Instructions to follow: Copy out the records below word for word, starting with the line that contains "Add a new scene with plus icon" and going on through the line that contains "Action: 200,781".

********************

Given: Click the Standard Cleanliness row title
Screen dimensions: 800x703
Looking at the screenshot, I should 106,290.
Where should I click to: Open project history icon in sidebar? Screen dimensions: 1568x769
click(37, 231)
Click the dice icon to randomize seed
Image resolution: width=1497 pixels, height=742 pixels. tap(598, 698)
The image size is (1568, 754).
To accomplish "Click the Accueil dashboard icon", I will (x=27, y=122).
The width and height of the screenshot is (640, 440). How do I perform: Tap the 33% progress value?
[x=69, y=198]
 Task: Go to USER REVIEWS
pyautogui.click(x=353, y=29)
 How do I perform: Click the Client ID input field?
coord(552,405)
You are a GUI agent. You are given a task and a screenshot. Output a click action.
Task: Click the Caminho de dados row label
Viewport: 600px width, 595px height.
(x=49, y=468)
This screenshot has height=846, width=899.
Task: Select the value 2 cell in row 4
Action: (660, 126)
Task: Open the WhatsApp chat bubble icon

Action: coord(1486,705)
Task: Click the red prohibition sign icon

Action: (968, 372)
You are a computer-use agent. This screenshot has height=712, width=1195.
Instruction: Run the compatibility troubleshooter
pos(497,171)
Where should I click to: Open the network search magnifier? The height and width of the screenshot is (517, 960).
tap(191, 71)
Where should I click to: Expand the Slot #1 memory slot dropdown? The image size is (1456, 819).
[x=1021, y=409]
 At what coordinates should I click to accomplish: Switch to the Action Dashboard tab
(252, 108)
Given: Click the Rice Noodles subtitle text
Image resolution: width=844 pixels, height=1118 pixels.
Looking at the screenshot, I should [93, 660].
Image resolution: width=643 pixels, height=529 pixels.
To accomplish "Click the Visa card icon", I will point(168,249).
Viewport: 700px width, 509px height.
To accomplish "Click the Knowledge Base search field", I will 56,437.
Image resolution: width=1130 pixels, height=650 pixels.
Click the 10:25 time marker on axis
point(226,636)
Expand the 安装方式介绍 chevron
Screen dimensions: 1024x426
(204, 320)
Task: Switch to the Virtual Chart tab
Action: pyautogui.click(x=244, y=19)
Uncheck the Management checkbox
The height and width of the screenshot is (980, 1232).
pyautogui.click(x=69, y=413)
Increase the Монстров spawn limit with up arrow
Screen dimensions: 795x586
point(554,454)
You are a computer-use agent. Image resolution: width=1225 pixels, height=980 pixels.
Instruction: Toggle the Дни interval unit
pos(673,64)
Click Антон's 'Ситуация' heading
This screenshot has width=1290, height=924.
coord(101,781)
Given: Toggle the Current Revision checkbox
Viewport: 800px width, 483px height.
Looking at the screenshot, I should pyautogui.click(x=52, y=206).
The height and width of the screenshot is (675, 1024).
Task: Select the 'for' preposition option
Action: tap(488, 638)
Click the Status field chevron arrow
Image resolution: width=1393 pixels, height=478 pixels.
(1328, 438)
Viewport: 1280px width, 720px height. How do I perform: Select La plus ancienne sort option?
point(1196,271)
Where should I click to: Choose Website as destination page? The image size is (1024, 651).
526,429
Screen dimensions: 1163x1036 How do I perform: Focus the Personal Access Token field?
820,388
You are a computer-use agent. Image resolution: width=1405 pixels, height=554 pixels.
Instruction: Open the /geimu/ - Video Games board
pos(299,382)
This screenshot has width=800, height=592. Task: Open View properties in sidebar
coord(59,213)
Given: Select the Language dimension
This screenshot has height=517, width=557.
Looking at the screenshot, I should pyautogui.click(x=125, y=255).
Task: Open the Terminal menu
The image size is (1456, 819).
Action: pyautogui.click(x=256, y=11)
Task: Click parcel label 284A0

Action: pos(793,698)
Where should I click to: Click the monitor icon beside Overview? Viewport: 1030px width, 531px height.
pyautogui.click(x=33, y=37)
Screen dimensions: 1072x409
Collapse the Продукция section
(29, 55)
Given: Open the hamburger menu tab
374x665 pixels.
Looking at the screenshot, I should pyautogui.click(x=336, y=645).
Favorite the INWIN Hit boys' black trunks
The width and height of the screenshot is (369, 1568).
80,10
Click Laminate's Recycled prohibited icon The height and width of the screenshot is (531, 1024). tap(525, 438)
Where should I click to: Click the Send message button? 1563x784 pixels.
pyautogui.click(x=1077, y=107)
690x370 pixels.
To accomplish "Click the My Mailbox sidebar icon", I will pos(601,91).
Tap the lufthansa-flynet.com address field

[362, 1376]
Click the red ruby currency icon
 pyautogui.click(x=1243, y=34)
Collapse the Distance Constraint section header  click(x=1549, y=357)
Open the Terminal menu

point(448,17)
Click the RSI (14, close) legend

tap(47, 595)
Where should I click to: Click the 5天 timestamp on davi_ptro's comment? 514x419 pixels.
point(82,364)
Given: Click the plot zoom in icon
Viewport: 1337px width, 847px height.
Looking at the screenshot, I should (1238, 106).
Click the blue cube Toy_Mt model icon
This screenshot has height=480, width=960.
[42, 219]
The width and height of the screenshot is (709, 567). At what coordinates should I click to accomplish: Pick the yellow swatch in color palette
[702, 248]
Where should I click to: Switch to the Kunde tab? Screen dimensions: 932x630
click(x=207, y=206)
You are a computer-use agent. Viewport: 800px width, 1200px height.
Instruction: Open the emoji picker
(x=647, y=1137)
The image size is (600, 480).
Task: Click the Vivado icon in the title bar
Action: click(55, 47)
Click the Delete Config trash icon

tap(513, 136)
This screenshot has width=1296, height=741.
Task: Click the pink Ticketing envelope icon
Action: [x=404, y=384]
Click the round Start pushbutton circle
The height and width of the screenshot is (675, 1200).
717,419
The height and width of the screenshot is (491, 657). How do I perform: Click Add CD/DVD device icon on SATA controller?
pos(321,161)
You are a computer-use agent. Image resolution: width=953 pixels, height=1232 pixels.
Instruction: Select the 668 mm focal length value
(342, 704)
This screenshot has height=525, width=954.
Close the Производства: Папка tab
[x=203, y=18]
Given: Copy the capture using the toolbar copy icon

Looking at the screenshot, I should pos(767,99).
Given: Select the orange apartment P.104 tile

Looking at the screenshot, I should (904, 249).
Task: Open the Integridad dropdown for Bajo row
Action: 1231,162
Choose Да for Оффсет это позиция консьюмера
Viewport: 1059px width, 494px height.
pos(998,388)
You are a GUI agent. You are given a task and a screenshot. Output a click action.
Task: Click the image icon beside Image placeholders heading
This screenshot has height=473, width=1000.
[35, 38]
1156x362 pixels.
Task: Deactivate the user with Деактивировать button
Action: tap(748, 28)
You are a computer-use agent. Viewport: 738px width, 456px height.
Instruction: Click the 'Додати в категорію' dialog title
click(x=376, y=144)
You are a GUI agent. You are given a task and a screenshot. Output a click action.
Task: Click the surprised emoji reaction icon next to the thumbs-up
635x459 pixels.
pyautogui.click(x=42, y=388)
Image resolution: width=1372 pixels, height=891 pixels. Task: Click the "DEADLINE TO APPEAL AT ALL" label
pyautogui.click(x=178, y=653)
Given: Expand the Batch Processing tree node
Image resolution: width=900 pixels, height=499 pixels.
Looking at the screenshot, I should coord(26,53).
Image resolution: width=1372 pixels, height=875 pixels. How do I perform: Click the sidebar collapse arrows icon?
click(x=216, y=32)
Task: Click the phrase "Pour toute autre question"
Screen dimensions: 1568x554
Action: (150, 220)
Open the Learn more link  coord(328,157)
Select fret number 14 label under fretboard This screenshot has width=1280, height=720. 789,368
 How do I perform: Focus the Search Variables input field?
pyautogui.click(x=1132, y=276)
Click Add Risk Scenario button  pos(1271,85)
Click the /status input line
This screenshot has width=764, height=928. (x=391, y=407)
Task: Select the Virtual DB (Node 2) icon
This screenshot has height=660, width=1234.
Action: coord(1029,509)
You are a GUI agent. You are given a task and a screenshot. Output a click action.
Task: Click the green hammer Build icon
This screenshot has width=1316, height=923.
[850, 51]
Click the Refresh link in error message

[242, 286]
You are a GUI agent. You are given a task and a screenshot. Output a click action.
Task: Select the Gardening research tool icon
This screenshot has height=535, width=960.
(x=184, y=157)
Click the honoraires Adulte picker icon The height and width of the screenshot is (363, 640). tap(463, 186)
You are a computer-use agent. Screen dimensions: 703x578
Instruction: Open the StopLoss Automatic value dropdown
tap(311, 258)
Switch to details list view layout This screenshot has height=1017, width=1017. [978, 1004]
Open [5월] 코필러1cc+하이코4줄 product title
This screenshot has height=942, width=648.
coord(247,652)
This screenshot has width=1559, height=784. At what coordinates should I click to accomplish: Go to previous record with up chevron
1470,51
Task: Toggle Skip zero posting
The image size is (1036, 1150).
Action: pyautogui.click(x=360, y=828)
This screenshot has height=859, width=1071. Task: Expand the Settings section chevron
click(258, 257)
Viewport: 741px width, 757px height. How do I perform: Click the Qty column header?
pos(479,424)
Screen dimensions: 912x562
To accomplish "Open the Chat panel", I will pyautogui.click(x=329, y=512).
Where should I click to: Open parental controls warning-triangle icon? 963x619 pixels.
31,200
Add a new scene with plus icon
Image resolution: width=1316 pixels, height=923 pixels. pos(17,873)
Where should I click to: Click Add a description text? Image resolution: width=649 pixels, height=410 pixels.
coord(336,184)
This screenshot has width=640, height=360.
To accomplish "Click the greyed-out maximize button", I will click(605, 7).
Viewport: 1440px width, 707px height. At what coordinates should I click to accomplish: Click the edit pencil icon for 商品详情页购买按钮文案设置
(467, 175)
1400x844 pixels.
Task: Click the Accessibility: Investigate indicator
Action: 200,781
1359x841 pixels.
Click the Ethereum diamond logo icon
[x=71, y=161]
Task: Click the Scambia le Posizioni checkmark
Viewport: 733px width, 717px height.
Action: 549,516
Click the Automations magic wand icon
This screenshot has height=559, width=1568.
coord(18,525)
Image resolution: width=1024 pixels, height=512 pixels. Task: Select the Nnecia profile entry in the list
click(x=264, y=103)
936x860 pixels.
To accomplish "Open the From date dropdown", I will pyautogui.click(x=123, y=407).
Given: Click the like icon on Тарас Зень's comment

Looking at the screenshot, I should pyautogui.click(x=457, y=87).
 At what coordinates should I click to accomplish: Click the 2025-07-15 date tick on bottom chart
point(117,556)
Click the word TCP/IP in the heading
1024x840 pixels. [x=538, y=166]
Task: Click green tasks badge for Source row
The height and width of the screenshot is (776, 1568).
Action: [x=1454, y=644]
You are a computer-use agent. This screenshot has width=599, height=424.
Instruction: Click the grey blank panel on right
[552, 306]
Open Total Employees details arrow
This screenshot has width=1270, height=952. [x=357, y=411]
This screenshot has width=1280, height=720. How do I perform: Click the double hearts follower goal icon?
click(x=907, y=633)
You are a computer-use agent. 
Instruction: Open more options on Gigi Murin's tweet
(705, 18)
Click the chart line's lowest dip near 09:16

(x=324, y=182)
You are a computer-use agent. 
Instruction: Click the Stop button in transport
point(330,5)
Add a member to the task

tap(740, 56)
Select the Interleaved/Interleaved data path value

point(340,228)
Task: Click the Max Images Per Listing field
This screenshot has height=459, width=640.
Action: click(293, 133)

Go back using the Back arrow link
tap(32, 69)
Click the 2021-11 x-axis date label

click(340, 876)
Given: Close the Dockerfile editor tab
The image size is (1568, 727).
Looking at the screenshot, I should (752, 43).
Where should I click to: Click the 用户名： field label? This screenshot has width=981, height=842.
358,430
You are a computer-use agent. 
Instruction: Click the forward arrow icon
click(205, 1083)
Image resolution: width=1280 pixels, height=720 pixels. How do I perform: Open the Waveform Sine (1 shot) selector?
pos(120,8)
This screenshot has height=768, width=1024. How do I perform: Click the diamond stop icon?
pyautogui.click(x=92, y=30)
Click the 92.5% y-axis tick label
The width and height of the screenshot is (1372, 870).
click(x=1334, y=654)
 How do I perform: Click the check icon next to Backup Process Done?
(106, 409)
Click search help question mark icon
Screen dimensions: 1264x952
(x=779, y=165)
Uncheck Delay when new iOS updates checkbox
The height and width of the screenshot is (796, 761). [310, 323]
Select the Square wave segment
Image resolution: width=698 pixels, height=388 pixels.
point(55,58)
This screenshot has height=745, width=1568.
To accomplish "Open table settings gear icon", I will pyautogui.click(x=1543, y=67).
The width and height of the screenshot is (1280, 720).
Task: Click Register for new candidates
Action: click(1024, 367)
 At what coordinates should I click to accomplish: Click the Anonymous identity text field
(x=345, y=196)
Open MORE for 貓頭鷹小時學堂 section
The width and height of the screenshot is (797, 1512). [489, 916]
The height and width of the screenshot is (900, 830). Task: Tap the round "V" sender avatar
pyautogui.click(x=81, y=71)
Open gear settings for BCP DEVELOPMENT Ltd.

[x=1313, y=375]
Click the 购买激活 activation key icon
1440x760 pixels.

********************

Worked solution:
Add a new scene with plus icon
Image resolution: width=1316 pixels, height=923 pixels. pos(17,873)
Where should I click to: Click Add a description text? Image resolution: width=649 pixels, height=410 pixels.
coord(336,184)
This screenshot has width=640, height=360.
To accomplish "Click the greyed-out maximize button", I will click(605, 7).
Viewport: 1440px width, 707px height. At what coordinates should I click to accomplish: Click the edit pencil icon for 商品详情页购买按钮文案设置
(467, 175)
1400x844 pixels.
Task: Click the Accessibility: Investigate indicator
Action: 200,781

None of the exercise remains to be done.